Hier geht es zum ersten Teil dieses Interviews.

 

Makis Voridis ist ein Spitzenpolitiker der konservativen Oppositionspartei Nea Dimokratia. Der 52-jährige Jurist begann seine politische Karriere als Rechtsextremist. Während der Schulzeit – so berichten damalige Mitschüler und heutige politische Gegner soll er bereits rechtsextremen Gruppen angehört haben. 1985 ernannt ihn der inhaftierte Putschist und ehemalige Diktator Griechenlands Georgios Papadopoulos aus der Haft heraus zum Nachfolger von Nikolaos Michaloliakos, dem heutigen Generalsekretär der neonazistischen Goldenen Morgenröte. Voridis übernahm von diesem die Führung der Jugendorganisation der Junta-Partei EPEN. Während Michaloliakos immer weiter nach rechts abdriftete, entwickelte sich aus Voridis langsam aber stetig ein Zentrumspolitiker.

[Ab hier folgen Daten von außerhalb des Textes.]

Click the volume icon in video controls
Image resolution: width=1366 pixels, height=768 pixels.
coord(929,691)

Zunächst gründete er 1994 noch die Griechische Front (Elliniko Metopo) als Schwesterpartei der Front Nationale seines langjährigen Freundes Jean-Marie Le Pen. Späterm 2005, wechselte mit der gesamten Parteispitze zur rechtspopulistischen LAOS des Nea Dimokratia Dissidenten Giorgos Karatzaferis. 2007 wurde Voridis Parlamentsabgeordneter und 2011 in der von PASOK, Nea Dimokratia und LAOS getragenen Übergangsregierung von Loukas Papademos Verkehrsminister. Voridis verließ LAOS 2012 im Streit über den künftigen politischen Kurs und schloss sich der Nea Dimokratia an. Unter Premierminister Antonis Samaras wurde er 2012 zuerst Fraktionsvorsitzender und von Juni 2014 bis zur Abwahl Samaras im Januar 2015 Gesundheitsminister für die Nea Dimokratia.

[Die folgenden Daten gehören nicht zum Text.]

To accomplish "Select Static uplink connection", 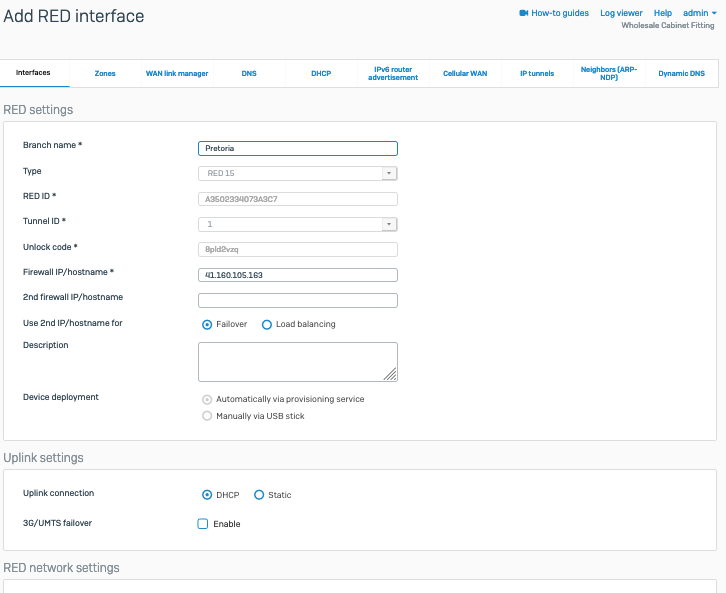I will click(x=259, y=495).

Seit seinem Eintritt in die Nea Dimokratia bemüht sich der bei Freund und Feind als begnadeter Redner bekannte Voridis, sein früheres rechtsextremes Image abzulegen. Unter dem jetzigen Parteichef der Nea Dimokratia, Oppositionsführer Kyriakos Mitsotakis dient er als Schattenminister für Öffentliche Verwaltung, öffentliche Ordnung und Justiz im Parlament und im ständigen Parteirat.

Sie sprachen über ihre Wähler. Sie haben den früheren Vizepremier der PASOK, Theodoros Pangalos, der nach eigenen Angaben nun Nea Dimokratia wählt als Wähler in ihrem Wahlkreis. Wir wissen alle, dass Sie in ihrer Jugend – salopp gesagt, einer diktaturfreundlichen Organisation angehörten. Pangalos war Maoist in jenen Jahren. Nun haben Sie ihn als Wähler.

Makis Voridis: Wie das Leben so spielt, nicht?

 

Nun, dieses gesamte Paket des Wissen, was sie über die Europäische Neue Rechte, den Populismus und die Krise Griechenlands haben, wäre dies nicht etwas als Produkt, welches sogar zeitnah exportiert werden könnte? Auch in der Antike haben die Griechen schließlich Wissen und nicht nur Sachgüter exportiert. Sie haben schließlich auch Erfahrungen aus der Privatisierung von Autobahnen und der Maut, die zum Beispiel Deutschland zurzeit gut brauchen könnte.

Makis Voridis: Ja, da kann ich nicht widersprechen. Europa geht mit der Erfahrung aus dieser Krise erheblich weiser hervor. Und es ist strukturell weiser, weil es nun über Mechanismen verfügt. Gut, Sie haben zwei, drei Themen zusammen in den Raum gestellt. Fangen wir beim Populismus an. Allerdings greifen die Populisten reale Probleme auf. Ich kann das nicht verurteilen, im Gegenteil. Ich bin bereit die Probleme der Wähler und Bürger zu verstehen. Denn, dass was Populisten machen, ist dass sie die richtigen Fragen stellen. Allerding haben sie keine Antworten oder sie haben Antworten, welche die Fragen irreführend beantworten. Aber wenn wir die Populisten kritisieren, was wir zu Recht machen, dann müssen wir die richtigen Antworten liefern, die Antworten, welche Bezug zum Bürger haben. Was ich meine ist Folgendes. Nehmen wir an, einer meiner Wähler kommt und erzählt mir, dass er seit fünf Jahren arbeitslos ist. Was passiert dann? Wenn ich ihm antworte: Du bleibst arbeitslos – zumindest für die nächsten fünf Jahre. Und wenn ich ihm dann eine volkswirtschaftlich fundierte Erklärung über die globale Wirtschaft liefere und ihm erkläre, wie diese funktioniert, dann ist der Arbeitslose danach vielleicht weiser hinsichtlich der ökonomischen Analyse aber er ist weiterhin arbeitslos.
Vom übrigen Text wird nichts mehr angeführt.